**PROBLEM DESCRIPTION:**
Update the items below by replacing "pixels" with "px" wherever it appears, with everything else unchanged. Leave the pictures out of your answer.

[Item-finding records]
☆ ☆ ☆ ☆ ☆

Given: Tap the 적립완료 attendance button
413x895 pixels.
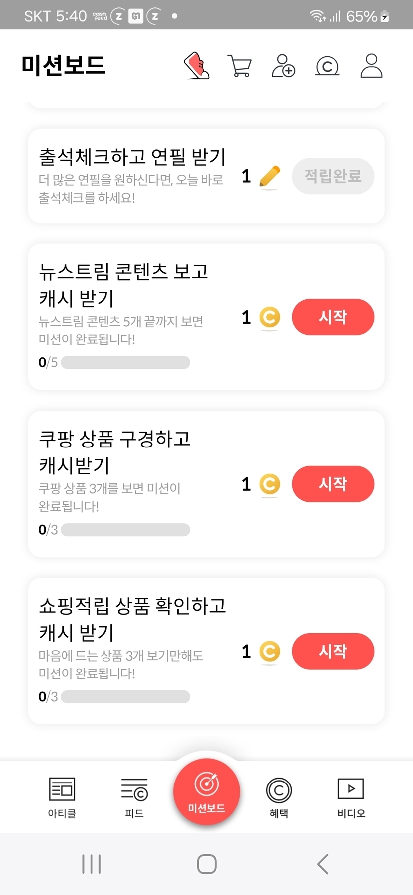Looking at the screenshot, I should point(333,176).
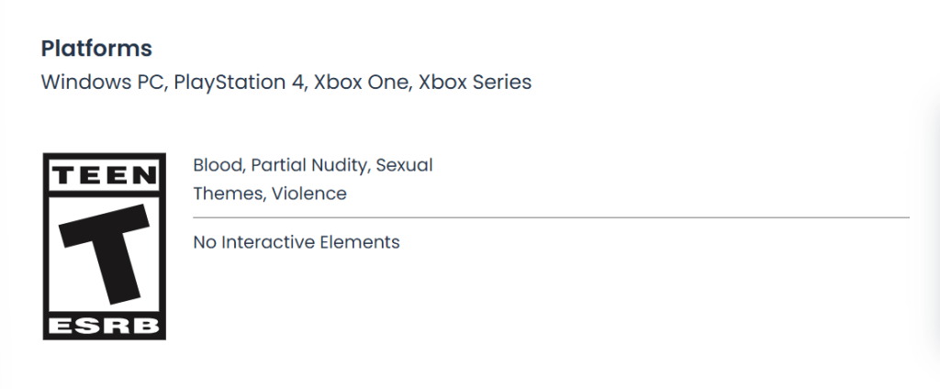Click the Xbox One platform text
The image size is (940, 389).
(361, 82)
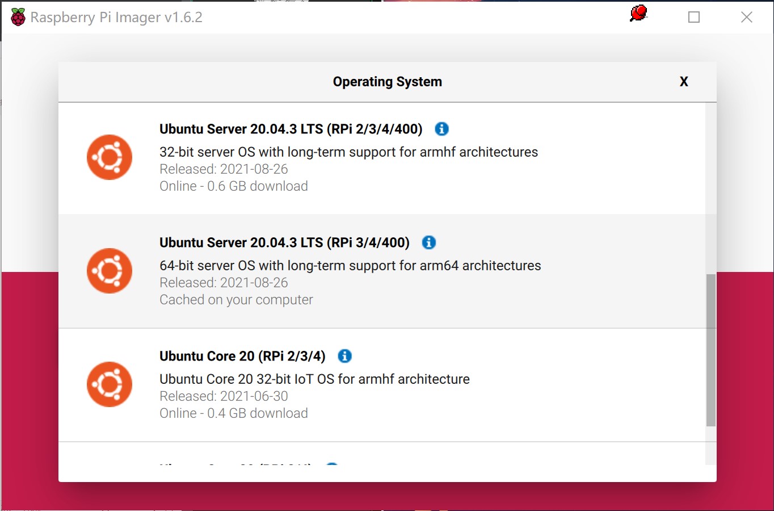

☆ ☆ ☆ ☆ ☆

**OUTPUT OF THE EXERCISE:**
Given: Tap the 적립완료 attendance button
413x895 px.
Looking at the screenshot, I should point(333,176).
Click the Xbox One platform text
The image size is (940, 389).
(361, 82)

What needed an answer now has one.